## Problem to solve
Please reproduce the entire listing, character for character.

## Given data
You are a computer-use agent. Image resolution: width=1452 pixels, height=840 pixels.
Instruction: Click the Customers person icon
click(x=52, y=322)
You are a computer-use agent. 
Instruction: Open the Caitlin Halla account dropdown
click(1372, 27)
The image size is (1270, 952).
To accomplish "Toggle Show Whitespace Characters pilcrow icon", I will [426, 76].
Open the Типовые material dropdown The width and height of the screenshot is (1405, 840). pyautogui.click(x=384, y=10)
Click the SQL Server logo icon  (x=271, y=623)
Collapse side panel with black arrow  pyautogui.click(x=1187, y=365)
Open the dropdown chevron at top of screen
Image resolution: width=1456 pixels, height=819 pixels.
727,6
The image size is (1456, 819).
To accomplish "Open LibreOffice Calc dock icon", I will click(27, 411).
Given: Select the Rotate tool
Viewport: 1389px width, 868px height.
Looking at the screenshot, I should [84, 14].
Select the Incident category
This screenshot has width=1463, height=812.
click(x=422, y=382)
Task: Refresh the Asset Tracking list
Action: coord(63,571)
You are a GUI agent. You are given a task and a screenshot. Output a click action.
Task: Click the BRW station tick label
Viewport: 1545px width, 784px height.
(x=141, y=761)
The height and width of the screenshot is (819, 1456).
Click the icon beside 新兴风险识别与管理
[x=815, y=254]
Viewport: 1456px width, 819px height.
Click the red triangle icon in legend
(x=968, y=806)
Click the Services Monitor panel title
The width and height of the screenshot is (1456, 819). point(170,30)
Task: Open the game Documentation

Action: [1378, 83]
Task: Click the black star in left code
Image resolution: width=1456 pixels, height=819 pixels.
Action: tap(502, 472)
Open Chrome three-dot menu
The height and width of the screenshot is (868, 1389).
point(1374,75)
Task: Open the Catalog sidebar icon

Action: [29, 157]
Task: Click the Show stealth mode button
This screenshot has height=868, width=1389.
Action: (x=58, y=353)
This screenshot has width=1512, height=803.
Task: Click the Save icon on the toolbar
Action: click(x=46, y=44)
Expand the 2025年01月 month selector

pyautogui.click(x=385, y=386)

## Answer space
You are a computer-use agent. Image resolution: width=1452 pixels, height=840 pixels.
Instruction: Click the Customers person icon
click(x=52, y=322)
You are a computer-use agent. 
Instruction: Open the Caitlin Halla account dropdown
click(1372, 27)
The image size is (1270, 952).
To accomplish "Toggle Show Whitespace Characters pilcrow icon", I will [426, 76].
Open the Типовые material dropdown The width and height of the screenshot is (1405, 840). pyautogui.click(x=384, y=10)
Click the SQL Server logo icon  (x=271, y=623)
Collapse side panel with black arrow  pyautogui.click(x=1187, y=365)
Open the dropdown chevron at top of screen
Image resolution: width=1456 pixels, height=819 pixels.
727,6
The image size is (1456, 819).
To accomplish "Open LibreOffice Calc dock icon", I will click(27, 411).
Given: Select the Rotate tool
Viewport: 1389px width, 868px height.
Looking at the screenshot, I should [84, 14].
Select the Incident category
This screenshot has width=1463, height=812.
click(x=422, y=382)
Task: Refresh the Asset Tracking list
Action: coord(63,571)
You are a GUI agent. You are given a task and a screenshot. Output a click action.
Task: Click the BRW station tick label
Viewport: 1545px width, 784px height.
(x=141, y=761)
The height and width of the screenshot is (819, 1456).
Click the icon beside 新兴风险识别与管理
[x=815, y=254]
Viewport: 1456px width, 819px height.
Click the red triangle icon in legend
(x=968, y=806)
Click the Services Monitor panel title
The width and height of the screenshot is (1456, 819). point(170,30)
Task: Open the game Documentation

Action: [1378, 83]
Task: Click the black star in left code
Image resolution: width=1456 pixels, height=819 pixels.
Action: tap(502, 472)
Open Chrome three-dot menu
The height and width of the screenshot is (868, 1389).
point(1374,75)
Task: Open the Catalog sidebar icon

Action: [29, 157]
Task: Click the Show stealth mode button
This screenshot has height=868, width=1389.
Action: (x=58, y=353)
This screenshot has width=1512, height=803.
Task: Click the Save icon on the toolbar
Action: click(x=46, y=44)
Expand the 2025年01月 month selector

pyautogui.click(x=385, y=386)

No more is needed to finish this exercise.